London Grip Poetry Review – Michael W Thomas

 

Poetry review – A TIME FOR SUCH A WORD: Tina Cole finds a quiet strength in the latest collection by Michael W Thomas

 

A Time for Such a Word 
Michael W. Thomas 
Black Pear Press
ISBN 9781913418960
£8

Michael W. Thomas’s ninth poetry collection, A Time for Such a Word contains 53 poems in eight sections. Here are voices with stories that animate a landscape both physical and personal; and the skill of Thomas’ writing enables an in-depth and human view of their worlds.

These poems have something to say that will ring true and they do not disappoint. The tone throughout is easy and relatable, the writing has a distinctive quality of sincere, well-crafted detail where poems are densely packed with rich, vivid imagery. Thomas places characters at the centre and addresses them with tenderness, awe and sometimes wonder. The language is arresting in its fine observations; the reader at once feels caught by the intensity and yet at home with the narrative as if these were all old friends. At times the poems reminded me of the writing of American Poet Laureate, Ted Kooser, who also reflects on past and present lives with sometimes whimsical tones and sometimes acute, clear-eyed appraisals. Poet Alison Chisholm, has also compared Thomas’s poems to the writing of Dylan Thomas and Ted Hughes.

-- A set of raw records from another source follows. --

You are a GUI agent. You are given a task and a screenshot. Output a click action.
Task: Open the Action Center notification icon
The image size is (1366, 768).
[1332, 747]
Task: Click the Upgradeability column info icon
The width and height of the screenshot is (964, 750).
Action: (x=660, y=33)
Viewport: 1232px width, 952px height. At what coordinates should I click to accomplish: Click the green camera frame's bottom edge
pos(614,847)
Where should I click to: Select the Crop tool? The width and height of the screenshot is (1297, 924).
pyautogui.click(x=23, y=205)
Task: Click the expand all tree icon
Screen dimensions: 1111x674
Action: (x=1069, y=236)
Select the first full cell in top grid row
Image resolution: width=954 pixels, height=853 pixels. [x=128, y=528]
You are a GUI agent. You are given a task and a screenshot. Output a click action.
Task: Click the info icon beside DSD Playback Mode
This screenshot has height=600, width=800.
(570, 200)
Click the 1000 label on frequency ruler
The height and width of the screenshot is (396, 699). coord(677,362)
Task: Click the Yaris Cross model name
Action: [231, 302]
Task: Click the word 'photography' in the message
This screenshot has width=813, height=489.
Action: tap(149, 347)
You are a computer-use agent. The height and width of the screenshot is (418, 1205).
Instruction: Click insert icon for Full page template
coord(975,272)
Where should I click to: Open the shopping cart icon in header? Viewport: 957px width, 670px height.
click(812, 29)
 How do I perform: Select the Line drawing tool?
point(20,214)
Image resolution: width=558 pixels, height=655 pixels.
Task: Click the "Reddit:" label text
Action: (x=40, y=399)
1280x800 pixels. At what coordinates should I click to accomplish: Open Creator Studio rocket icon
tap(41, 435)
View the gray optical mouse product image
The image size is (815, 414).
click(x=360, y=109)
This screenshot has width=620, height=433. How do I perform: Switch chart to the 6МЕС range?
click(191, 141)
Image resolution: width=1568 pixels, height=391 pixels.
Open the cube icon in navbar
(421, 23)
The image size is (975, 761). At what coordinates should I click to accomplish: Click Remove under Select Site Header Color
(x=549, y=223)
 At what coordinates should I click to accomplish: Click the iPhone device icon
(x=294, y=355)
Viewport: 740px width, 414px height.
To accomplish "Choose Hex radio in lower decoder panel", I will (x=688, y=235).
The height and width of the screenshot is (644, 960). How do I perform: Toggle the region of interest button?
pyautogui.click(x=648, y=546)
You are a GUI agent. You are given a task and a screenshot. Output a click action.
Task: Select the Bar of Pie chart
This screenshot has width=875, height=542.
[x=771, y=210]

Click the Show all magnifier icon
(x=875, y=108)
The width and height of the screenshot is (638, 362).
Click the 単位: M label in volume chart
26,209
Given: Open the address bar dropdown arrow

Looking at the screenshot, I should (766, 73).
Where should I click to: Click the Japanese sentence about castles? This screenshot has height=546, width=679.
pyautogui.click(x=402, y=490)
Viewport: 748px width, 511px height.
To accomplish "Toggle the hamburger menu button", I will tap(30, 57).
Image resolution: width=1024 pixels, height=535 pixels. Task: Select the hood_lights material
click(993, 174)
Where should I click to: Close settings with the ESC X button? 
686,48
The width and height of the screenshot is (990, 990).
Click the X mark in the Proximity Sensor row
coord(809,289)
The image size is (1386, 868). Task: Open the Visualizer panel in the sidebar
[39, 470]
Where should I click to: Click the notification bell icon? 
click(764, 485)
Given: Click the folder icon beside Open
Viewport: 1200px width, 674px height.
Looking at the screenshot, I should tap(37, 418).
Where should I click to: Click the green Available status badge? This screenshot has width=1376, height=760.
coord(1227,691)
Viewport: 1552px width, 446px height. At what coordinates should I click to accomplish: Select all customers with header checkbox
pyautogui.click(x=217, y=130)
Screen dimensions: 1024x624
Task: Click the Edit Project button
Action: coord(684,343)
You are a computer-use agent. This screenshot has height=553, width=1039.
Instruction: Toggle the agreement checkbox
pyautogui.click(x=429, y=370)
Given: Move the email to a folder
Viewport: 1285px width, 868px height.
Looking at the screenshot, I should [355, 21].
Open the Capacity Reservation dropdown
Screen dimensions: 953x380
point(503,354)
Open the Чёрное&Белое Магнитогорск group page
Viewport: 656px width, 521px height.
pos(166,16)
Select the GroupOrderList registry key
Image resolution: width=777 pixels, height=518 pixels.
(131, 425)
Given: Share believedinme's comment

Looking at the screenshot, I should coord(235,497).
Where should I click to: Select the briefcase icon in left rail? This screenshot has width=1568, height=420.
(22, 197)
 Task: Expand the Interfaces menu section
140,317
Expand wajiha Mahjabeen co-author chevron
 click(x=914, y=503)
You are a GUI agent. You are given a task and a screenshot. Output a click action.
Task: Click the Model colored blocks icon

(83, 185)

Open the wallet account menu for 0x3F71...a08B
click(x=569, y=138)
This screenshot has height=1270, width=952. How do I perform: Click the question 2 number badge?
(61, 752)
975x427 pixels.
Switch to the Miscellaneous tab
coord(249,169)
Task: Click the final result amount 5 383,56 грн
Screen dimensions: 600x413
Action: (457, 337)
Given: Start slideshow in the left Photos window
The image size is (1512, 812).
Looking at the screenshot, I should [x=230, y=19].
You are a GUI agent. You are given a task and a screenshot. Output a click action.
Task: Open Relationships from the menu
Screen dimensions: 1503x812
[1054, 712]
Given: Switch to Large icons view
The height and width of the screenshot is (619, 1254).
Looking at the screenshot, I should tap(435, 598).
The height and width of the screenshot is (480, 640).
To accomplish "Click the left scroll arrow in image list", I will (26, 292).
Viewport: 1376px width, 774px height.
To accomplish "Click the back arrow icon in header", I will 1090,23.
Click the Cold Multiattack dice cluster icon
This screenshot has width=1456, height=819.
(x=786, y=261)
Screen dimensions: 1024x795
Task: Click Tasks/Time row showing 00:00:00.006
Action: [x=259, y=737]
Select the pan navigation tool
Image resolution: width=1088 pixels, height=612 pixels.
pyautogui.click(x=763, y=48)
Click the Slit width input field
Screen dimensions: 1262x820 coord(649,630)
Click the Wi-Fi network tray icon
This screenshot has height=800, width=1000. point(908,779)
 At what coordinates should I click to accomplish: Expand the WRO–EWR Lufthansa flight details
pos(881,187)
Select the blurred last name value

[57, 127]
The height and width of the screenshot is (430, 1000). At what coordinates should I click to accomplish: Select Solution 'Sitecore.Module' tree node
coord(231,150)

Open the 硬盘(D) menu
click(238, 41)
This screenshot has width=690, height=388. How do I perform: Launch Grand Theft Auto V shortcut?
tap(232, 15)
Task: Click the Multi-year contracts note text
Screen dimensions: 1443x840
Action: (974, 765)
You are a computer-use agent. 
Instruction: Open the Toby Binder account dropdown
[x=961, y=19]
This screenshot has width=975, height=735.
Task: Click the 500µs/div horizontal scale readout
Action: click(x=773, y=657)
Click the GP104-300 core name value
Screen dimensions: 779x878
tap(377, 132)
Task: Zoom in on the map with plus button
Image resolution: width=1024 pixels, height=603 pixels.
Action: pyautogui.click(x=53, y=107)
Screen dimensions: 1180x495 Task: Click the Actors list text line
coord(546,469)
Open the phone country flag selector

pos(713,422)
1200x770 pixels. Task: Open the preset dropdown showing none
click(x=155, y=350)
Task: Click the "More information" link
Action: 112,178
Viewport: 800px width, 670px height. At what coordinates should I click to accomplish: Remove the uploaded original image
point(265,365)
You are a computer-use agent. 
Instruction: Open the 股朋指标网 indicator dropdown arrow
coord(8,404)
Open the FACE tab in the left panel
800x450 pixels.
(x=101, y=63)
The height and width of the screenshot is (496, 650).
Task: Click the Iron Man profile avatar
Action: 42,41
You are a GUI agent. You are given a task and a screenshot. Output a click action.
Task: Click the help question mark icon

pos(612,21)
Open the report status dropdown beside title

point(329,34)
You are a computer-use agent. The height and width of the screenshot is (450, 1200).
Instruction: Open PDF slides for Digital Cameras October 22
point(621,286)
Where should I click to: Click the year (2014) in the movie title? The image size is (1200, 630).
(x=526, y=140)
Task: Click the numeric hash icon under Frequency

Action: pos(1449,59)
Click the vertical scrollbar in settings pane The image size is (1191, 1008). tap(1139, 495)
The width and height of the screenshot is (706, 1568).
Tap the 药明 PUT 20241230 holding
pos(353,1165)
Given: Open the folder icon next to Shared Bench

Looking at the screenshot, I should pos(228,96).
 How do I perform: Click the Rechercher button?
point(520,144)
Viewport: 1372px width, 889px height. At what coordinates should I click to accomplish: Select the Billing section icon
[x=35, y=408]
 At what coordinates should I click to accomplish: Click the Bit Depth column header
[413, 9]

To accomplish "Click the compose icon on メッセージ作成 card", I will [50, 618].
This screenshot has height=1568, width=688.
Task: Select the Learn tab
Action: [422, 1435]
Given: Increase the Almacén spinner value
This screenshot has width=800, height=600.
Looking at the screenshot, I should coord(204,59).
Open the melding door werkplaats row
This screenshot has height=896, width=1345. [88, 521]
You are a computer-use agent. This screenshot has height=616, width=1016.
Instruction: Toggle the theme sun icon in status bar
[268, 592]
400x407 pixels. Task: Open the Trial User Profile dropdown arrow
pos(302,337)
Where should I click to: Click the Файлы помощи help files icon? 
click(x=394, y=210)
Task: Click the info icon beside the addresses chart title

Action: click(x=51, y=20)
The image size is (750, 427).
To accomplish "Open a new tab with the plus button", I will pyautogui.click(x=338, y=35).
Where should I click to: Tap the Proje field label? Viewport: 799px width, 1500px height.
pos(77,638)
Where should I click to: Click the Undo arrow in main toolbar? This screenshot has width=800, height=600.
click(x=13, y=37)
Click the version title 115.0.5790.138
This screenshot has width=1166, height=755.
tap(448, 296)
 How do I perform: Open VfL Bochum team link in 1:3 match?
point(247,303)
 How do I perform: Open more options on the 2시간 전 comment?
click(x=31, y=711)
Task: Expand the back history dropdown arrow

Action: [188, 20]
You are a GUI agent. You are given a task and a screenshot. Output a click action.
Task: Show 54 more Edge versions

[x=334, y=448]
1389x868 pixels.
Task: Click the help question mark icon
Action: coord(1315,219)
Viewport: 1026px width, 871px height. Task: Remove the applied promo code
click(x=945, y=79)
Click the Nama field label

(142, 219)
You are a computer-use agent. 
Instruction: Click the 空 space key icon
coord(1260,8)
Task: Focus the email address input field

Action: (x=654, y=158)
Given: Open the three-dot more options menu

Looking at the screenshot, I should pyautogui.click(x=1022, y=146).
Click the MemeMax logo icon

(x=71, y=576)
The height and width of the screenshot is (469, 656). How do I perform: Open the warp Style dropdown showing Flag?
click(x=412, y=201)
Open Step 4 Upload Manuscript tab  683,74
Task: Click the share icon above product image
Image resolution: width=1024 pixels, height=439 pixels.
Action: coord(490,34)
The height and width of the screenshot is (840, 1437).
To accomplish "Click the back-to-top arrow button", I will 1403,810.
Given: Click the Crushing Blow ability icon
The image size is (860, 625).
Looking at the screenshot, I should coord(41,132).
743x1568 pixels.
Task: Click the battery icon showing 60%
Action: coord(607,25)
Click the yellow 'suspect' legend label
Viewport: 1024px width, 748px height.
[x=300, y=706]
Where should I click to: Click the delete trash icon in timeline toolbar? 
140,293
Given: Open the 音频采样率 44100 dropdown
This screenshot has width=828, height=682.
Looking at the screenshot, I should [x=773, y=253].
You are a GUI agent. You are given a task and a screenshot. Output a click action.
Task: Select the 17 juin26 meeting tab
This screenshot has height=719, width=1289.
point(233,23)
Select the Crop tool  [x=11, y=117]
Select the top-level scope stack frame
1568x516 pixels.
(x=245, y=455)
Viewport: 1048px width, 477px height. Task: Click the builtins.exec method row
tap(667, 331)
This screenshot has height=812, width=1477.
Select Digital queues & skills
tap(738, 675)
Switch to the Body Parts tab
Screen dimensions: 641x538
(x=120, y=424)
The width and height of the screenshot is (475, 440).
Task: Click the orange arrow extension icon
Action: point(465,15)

The book’s title is drawn from Shakespeare’s Macbeth, Act V Scene 5, where the dialogue between Macbeth and Seyton focusses on the death of the queen, and death, or at least ageing, does seem to hover in the wings of this drama but never really makes a grand entrance. There is a retrospective thread on a life lived and inevitable ageing/ mortality but it is also infused with heartfelt fascination, moments in time and a celebration of living – cats and Midsomer Murders also making an appearance! I particularly enjoyed the poignant poem, “Quiet in Whitened Space”

Come a certain time I may simply stand, 
dust off the moment’s particulars 
go to sit quiet in whitened space 
and be about my salvation… 

Thomas effectively uses everyday objects to focus the reader and augment the intensity of the writing. The poems are moving but in a low key and sometimes humorous tone, allowing the reader to absorb metaphors of memory and insight without disturbance. “Fastness” recalls

Bits of early school
where the same clock 
followed me from room to room 
and giants with artillery mouths 
and clouds on their shoulders 
broke off pieces of the sky 
and threw then at fairway heads
 

Clearly Thomas has drawn on his own experience, but it is the language that sings out and makes these ordinary worlds pulse with life. I love particularly his use of colloquialisms such as, pizzazz, widdershins, woozy, flummoxed and hyphenated gems such as fol-de-rols and fly-by-nights which appear in “Petrol at Yarnton”:

Radio Oxford gives over
with the fol-de-rols about sofa bonanzas 
and the latest fly-by-nights who’ll buy any car

There are injections of humour that are moments of joy;

The footings felt for the shoulder of the hill 
like someone who knows he’s drunk 
and suspects that midnight steps are icy 
                                                       [“Middle Ash”]

There are also examples of wonderful pictorial vividness

the man who collides
at the turn to my crescent 
drunk as elevenpence 
flinging all he’s ever been 
in staggers to right and left 
                                                       [“From this Day”] 

A Time for such a Word offers journeys leading near and far, through the Black Country landscape of childhood and to distant Grenada in the Caribbean. It is wonderfully packed with reflections on single moments in time and long held reflections of the past. These tender, generous, witty poems need time to be read; each one has much to offer and if I had any criticism, I would say that it is hard to turn the pages and leave one poem behind for another.

In an attempt to choose a favourite I will offer “Throatline”, a poem that deal with much more than the pair of shoes that is its apparent subject matter

A man walks down the last street 
of the old year 


His tread remembers
crisper vamps of roughout 
big hearted canvas quarters
how they curated steps
easier and faster
Now the year drops away
the truth of age
flowers cold through his backstays
and snugs along his tongues
He will not need another pair.

One could say that the softer the voice, the more penetratingly it reaches us. I very much enjoyed these poems, and I think their quiet voices will move other readers too. I cannot recommend them highly enough.